The son of two vaudeville performers, Buddy Rich was born into a world of music and performance in New York City on September 30, 1917.

Rich's musical talent was evident from an early age, and by the time he was two years old he was singing, dancing, and playing drums on stage with his family, billed as “Baby Traps the Drum Wonder.” Rich led his first stage band at the age of eleven, and he soon began touring the world. He was both a prodigy and an autodidact, and he worked his way to being one of the highest-paid child performers of the 1930s in the United States.

As an adult, Rich was always an in-demand drummer, and he performed with many of the greatest bandleaders of the era. In 1937 he began touring with Joe Marsala’s band, and he also briefly toured with Bunny Berigan and Artie Shaw. From 1939 to 1942 Rich was a member of Tommy Dorsey's band, before joining the United States Marine Corps in World War II. After the war he toured with Dorsey again, as well as Harry James, Les Brown, Charlie Ventura, and Norman Granz’s Jazz at the Philharmonic.
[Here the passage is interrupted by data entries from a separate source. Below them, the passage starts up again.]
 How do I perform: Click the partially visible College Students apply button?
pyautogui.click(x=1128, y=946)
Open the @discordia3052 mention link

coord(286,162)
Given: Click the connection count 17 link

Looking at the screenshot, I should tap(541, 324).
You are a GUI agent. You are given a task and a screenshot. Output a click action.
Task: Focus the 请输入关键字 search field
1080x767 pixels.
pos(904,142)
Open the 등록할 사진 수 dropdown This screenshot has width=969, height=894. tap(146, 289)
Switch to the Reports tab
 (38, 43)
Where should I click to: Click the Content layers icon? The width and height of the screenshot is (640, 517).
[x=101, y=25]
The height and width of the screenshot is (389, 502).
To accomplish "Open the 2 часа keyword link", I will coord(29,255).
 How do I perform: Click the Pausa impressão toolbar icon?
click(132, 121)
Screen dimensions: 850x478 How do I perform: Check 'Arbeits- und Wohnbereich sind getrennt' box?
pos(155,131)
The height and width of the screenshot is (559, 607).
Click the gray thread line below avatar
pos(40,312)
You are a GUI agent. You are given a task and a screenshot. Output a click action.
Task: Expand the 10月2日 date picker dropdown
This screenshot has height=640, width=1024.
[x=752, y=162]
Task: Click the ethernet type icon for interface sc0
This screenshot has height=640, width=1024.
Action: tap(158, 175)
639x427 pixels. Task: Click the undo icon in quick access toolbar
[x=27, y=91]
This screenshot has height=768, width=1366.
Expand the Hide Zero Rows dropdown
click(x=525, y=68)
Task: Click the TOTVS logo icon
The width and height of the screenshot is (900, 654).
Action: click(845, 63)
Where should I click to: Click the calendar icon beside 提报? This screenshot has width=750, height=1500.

In the recording studio, Rich played with top musical talents, including Charlie Parker and Dizzy Gillespie on the 1950 Bird and Diz studio album. Rich also led his own big band starting in the late 1950s. His second band, formed in 1966, achieved great international success for nearly a decade. Rich dissolved the band in 1974 and opened up a club in Manhattan, Buddy’s Place, where he performed regularly. In the 1970s and 80s he again toured across the country with a new group of young musicians, performing in smaller venues, such as high schools and community centers. Rich died on April 2, 1987 from complications following the removal of a brain tumor.

Although Rich was a child of the vaudeville era, he applied his formidable drumming technique to a variety of musical styles and became one of the premier drummers of the 20th century. Rich was known for his speed and dexterity, but also for his impeccable timing and sense of tempo. Queen drummer Roger Taylor said of Rich, “I would say of just sheer technique he's the best I've ever seen,” and Gene Krupa called him “the greatest drummer ever to have drawn breath.”